ART can involve the patient’s sperm and/or eggs or use donated sperm and/or eggs from other individuals. Donated sperm and eggs are used when patients cannot produce their own, or if there is a risk of a genetic disorder being passed to their offspring. Donated embryos can also be used for transfer. In some cases, patients with functioning sperm and eggs opt for ART if the female is not medically well enough to become pregnant and carry a child or does not have a uterus. In this case, the embryo created from the patient’s egg and sperm is transferred into the uterus of a gestational carrier. Each year in the US, all fertility clinics that handle either eggs or embryos report how many ART cycles were performed and the outcomes of each cycle. The CDC’s 2022 Fertility Clinic Success Rates Report shows that 435,426 ART cycles were performed, resulting in 94,039 live births. Of the cycles performed, 184,423 were banking cycles where the eggs or embryos were frozen for future use. Over the last decade, the use of ART has doubled; approximately 2.1% of all infants born in the US each year are conceived using ART (CDC, 2024a; CDC, 2024d; Salem, 2024).
IVF
IVF has been used to avoid passing a hereditary illness to potential offspring, decrease the transmission of HIV/AIDs, and overcome barriers experienced by older patients and those taking medications or undergoing procedures that compromise their ability to reproduce. Several medications are used in a typical IVF cycle, depending on the protocol. Gonadotropin-releasing hormone (GnRH), produced in the pituitary gland, indirectly stimulates ovarian function. GnRH agonists stimulate the pituitary to release stored gonadotropins. The most used GnRH agonist is leuprolide acetate (Lupron). Adverse effects include hot flashes, headaches, painful intercourse, mood swings, and insomnia. GnRH antagonists are used to suppress hormone production, making ovarian stimulation easier to regulate. Exogenous gonadotropins are then administered to stimulate the production of multiple oocytes, replacing endogenous LH and FSH. HCG stimulates the oocytes’ final maturation and progesterone production from an ovary after egg retrieval (Choe & Shanks, 2023; Society for Assisted Reproductive Technology [SART], n.d.).
Risks
According to the American College of Obstetricians and Gynecologists (ACOG) committee opinion, reaffirmed in 2024, the most common complication following ART is a multiple gestation pregnancy. This complication can be avoided or minimized by limiting the number of embryos transferred into the uterus. Conceiving through ART can increase the risk of premature delivery and low birth weight and cause ovarian hyperstimulation syndrome, which causes the ovaries to become swollen and painful. Symptoms can last up to a week and include abdominal pain, bloating, diarrhea, nausea, and vomiting. This syndrome is directly related to hCG and other injectable ovulation-inducing medications.

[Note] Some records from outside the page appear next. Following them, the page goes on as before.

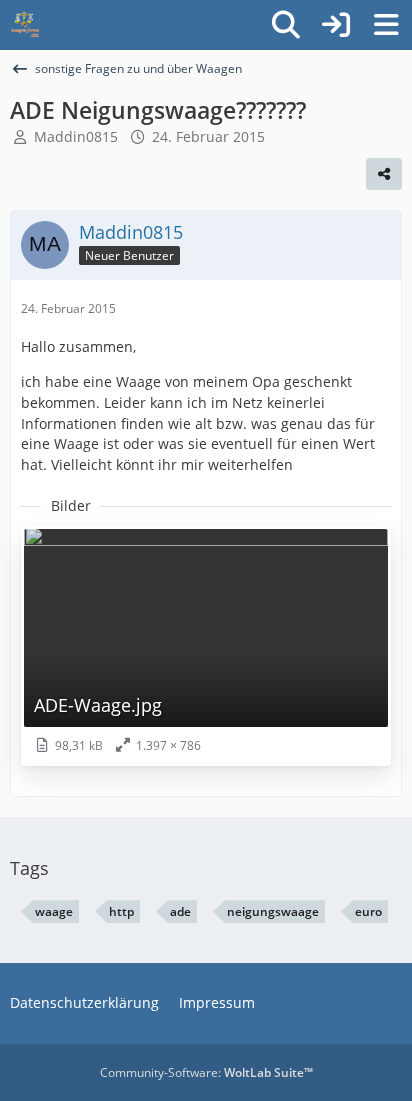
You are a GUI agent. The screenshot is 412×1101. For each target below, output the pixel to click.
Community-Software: (206, 1072)
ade (180, 911)
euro (368, 911)
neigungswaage (273, 911)
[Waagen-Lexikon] (25, 25)
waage (54, 911)
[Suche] (286, 25)
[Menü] (386, 25)
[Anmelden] (336, 25)
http (121, 911)
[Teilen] (384, 174)
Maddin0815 (76, 136)
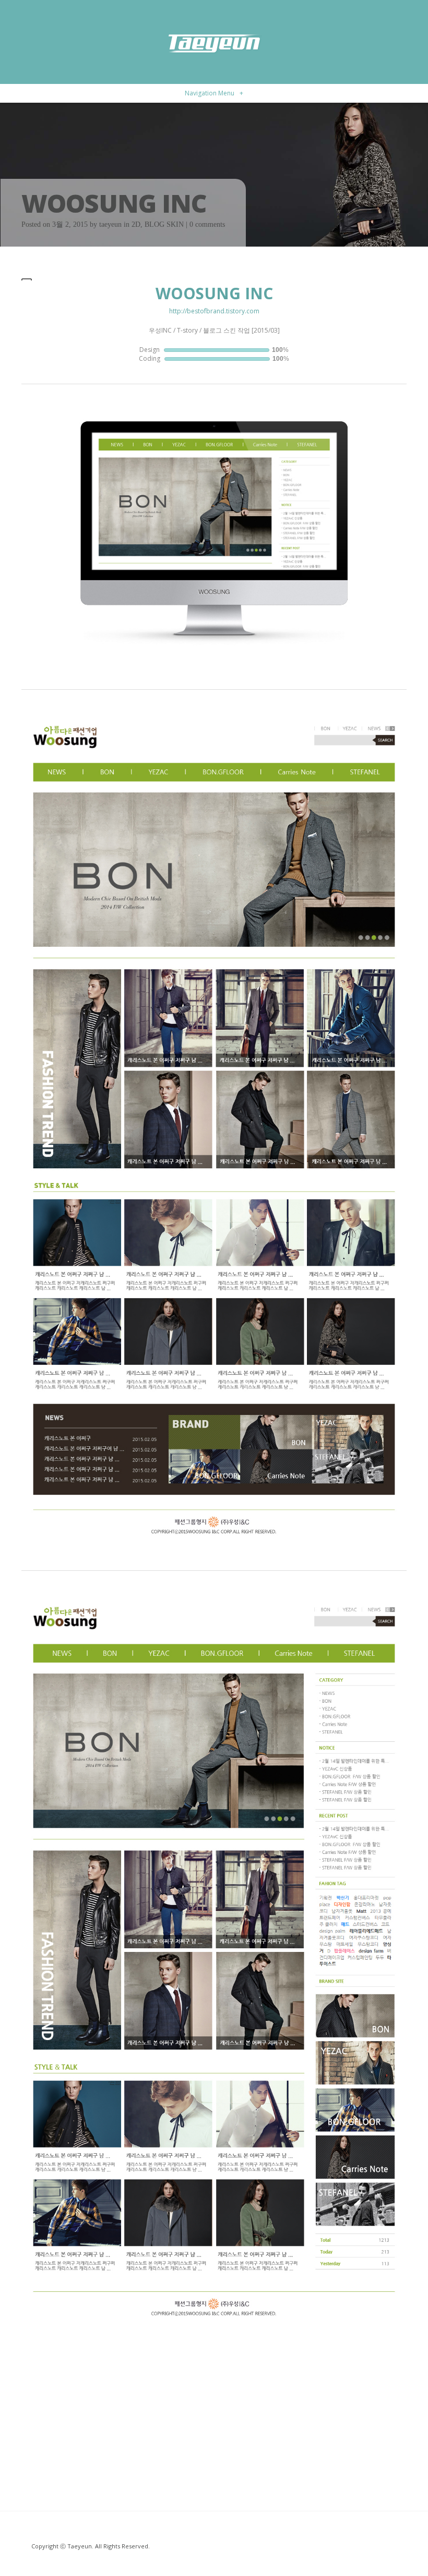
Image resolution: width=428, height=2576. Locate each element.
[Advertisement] (214, 2407)
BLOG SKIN (164, 224)
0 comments (207, 224)
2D (136, 224)
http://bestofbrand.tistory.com (214, 311)
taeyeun (110, 224)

In addition, conception always conveys the risk of miscarriage. The risk of miscarriage with ART is 23%, similar to pregnancies conceived naturally. There is a 2% to 5% risk that the embryo implants outside the uterus, resulting in an ectopic pregnancy. There are also risks and side effects from the egg-retrieval procedure, such as bleeding, infection, and damage to the bowel, bladder, or blood vessels. Many patients experience bloody or clear discharge following embryo transfer, along with breast tenderness, bloating, cramping, and constipation (ACOG, 2016; Salem, 2024).